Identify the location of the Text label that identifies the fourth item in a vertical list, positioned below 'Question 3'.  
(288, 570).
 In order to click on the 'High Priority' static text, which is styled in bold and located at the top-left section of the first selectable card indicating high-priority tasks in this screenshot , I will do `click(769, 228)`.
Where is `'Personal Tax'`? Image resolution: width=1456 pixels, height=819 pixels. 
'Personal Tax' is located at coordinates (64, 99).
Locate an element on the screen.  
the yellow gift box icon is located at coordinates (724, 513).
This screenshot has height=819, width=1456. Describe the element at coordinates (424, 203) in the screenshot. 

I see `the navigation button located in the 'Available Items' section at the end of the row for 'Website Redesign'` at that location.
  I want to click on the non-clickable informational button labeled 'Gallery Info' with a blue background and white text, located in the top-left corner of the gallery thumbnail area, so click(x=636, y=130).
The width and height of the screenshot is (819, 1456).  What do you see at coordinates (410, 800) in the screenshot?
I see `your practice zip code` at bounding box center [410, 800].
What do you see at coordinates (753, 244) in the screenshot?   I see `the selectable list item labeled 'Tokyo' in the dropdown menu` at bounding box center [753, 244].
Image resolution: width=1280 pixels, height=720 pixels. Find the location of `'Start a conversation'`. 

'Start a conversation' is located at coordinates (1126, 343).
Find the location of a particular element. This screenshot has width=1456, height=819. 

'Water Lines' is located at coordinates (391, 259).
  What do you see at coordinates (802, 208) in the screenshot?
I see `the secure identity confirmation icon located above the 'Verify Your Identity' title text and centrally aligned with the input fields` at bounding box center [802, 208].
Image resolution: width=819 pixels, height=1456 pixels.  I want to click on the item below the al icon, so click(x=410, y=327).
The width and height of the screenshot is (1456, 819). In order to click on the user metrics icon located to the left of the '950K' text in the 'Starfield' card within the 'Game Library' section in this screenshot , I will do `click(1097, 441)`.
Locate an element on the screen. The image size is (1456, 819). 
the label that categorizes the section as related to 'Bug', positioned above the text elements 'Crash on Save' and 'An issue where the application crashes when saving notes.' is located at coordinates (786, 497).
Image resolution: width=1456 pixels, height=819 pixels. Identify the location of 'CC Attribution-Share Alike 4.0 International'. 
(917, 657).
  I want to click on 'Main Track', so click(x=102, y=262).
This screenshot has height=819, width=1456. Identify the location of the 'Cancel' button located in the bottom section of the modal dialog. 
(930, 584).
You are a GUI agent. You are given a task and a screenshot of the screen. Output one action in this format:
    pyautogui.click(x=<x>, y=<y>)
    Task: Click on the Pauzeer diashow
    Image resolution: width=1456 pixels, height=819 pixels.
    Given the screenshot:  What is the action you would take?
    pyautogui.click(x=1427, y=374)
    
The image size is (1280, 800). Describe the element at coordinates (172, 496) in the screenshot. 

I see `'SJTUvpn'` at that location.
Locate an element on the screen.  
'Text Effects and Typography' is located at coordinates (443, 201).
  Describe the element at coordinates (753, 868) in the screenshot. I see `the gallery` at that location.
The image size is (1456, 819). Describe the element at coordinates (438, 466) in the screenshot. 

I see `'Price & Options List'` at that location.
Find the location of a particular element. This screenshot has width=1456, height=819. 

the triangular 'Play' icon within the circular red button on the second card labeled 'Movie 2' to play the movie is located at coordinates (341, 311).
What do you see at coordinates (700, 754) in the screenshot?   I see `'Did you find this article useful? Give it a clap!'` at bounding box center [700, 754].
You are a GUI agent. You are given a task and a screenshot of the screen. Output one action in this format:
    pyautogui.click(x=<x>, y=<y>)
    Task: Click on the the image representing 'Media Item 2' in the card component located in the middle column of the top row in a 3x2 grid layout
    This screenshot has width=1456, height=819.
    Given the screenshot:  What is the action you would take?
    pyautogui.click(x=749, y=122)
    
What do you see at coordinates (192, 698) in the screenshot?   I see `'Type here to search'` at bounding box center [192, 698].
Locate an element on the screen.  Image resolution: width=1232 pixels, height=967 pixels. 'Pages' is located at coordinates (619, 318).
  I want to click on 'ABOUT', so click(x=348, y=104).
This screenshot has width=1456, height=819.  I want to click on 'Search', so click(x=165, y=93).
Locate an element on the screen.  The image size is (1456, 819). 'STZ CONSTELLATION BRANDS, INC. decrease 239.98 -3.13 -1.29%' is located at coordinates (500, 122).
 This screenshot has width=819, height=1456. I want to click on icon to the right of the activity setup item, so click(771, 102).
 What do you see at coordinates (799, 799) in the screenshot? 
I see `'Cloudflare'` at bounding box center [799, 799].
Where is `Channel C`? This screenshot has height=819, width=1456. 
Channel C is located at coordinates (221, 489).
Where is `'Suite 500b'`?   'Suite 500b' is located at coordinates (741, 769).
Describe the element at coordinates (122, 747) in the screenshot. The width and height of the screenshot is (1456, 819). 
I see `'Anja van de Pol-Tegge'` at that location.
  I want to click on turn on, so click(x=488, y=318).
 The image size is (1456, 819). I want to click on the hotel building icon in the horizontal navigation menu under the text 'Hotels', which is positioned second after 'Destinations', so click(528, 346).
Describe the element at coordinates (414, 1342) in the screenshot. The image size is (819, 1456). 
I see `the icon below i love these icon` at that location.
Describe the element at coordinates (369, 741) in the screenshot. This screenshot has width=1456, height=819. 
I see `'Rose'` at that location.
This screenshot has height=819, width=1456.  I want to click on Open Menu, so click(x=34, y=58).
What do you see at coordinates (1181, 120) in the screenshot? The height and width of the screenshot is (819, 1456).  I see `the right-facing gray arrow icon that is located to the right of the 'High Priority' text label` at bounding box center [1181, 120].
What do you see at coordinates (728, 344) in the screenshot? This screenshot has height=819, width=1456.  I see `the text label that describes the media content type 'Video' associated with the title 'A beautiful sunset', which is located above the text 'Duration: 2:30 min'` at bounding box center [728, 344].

> Set task
Pull out every line of the data above that contains the word "pixels", treating uppercase and lowercase as different.

> Solution for this exercise
Where is `'Personal Tax'`? Image resolution: width=1456 pixels, height=819 pixels. 
Image resolution: width=1280 pixels, height=720 pixels. Find the location of `'Start a conversation'`. 
Image resolution: width=819 pixels, height=1456 pixels.  I want to click on the item below the al icon, so click(x=410, y=327).
Image resolution: width=1456 pixels, height=819 pixels. Identify the location of 'CC Attribution-Share Alike 4.0 International'. 
    Image resolution: width=1456 pixels, height=819 pixels.
Locate an element on the screen.  Image resolution: width=1232 pixels, height=967 pixels. 'Pages' is located at coordinates (619, 318).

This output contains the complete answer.